▶ **Exercise directions**:
Scan the records below. Copy every line in which the word "will" appears.
::: Input records
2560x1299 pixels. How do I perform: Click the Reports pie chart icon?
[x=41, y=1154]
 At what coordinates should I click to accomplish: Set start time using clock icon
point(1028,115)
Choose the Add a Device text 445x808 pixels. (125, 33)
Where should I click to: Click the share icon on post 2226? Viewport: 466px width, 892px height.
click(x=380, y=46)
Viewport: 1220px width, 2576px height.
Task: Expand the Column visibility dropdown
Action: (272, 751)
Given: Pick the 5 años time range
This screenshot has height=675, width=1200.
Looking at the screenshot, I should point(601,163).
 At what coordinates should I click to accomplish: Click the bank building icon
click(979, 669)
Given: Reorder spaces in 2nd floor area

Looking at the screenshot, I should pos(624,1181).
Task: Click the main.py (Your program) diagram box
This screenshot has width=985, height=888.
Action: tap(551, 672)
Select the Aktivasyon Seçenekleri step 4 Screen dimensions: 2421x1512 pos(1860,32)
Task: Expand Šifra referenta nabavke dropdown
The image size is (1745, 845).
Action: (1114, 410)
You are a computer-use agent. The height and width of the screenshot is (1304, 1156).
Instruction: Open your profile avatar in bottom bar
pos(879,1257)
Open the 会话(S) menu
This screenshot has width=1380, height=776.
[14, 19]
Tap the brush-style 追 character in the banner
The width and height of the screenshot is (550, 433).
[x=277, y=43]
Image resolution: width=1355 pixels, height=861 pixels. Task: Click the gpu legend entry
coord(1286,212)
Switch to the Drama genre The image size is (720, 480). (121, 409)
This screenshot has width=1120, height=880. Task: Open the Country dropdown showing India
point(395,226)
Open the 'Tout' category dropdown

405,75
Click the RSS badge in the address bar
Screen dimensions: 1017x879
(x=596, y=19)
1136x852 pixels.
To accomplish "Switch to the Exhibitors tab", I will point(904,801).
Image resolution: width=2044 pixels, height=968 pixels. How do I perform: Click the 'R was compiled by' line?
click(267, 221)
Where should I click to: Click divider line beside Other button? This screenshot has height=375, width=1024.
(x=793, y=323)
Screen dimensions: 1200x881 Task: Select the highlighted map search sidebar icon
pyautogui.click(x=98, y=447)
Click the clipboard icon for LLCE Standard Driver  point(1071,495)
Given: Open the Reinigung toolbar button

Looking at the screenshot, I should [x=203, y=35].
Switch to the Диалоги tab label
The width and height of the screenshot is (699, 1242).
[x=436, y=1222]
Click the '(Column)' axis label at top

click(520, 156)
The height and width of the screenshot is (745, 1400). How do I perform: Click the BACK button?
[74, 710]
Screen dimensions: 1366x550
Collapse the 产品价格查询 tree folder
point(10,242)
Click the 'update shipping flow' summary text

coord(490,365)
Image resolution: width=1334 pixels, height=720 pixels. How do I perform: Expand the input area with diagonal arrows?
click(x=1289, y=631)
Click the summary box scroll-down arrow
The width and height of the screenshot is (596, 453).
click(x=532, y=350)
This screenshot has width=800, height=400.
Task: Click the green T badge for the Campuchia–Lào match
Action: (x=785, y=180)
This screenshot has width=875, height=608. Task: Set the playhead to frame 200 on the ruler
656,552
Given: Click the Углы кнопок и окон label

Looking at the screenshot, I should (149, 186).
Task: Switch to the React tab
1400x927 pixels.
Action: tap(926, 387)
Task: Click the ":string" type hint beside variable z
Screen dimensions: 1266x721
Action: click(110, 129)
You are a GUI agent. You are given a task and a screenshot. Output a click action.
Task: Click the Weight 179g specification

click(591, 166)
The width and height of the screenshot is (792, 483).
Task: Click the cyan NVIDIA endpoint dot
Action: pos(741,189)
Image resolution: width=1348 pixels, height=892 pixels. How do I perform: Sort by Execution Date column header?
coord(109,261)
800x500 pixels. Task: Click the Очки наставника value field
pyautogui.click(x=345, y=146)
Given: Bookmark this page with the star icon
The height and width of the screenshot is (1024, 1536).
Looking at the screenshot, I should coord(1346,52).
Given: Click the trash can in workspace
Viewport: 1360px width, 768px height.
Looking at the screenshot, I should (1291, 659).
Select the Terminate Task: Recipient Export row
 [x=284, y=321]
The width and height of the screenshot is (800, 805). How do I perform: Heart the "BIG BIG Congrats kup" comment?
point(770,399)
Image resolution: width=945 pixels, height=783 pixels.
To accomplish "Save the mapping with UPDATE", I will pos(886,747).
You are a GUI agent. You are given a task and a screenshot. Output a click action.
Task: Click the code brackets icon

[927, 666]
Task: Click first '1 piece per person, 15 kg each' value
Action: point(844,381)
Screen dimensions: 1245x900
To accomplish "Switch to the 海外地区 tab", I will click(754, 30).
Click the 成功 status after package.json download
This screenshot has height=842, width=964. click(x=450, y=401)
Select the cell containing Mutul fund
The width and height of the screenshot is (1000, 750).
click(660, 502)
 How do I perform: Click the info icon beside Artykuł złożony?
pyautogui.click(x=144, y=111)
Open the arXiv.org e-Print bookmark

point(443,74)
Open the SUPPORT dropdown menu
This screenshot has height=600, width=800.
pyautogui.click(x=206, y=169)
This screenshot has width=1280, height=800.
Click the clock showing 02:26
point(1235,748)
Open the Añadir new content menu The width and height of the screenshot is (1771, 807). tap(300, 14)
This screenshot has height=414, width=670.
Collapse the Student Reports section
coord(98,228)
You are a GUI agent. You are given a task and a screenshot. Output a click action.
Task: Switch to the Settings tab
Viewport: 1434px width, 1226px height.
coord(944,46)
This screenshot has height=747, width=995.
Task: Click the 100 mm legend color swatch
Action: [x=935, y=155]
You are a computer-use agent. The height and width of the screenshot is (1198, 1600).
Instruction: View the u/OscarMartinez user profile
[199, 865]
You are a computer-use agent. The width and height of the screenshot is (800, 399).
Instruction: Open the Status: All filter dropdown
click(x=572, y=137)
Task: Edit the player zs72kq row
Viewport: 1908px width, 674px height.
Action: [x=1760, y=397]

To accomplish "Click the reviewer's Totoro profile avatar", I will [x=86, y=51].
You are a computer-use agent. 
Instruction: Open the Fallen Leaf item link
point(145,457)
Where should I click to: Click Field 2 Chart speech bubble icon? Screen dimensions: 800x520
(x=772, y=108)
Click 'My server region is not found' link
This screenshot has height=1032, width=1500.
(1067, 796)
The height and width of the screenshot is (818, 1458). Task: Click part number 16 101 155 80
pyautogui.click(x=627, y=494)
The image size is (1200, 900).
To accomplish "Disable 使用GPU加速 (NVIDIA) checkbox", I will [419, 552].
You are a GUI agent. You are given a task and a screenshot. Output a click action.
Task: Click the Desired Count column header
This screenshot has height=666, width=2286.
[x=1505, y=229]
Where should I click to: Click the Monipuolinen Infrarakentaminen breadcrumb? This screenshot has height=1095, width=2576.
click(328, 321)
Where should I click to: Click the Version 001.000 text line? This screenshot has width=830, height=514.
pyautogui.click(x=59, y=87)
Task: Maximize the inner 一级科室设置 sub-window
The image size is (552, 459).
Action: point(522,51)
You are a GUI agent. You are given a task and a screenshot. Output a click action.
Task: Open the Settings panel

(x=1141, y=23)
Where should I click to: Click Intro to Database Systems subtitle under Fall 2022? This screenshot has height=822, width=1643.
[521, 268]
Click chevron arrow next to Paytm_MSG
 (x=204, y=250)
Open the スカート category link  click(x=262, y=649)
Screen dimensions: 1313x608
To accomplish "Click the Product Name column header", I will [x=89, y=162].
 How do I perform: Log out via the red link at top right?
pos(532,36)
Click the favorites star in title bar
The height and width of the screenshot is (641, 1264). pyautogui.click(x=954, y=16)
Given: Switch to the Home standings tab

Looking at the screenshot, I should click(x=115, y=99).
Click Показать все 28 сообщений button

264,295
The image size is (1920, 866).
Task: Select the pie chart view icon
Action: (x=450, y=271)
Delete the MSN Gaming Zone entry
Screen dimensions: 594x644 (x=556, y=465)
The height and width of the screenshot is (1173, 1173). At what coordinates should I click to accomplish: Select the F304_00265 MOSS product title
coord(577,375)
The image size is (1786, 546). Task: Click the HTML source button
::::::
▶ **Solution**:
To accomplish "Switch to the Exhibitors tab", I will point(904,801).
To accomplish "Save the mapping with UPDATE", I will pos(886,747).
To accomplish "Switch to the 海外地区 tab", I will click(754, 30).
To accomplish "Click the reviewer's Totoro profile avatar", I will [x=86, y=51].
To accomplish "Disable 使用GPU加速 (NVIDIA) checkbox", I will [419, 552].
To accomplish "Click the Product Name column header", I will [x=89, y=162].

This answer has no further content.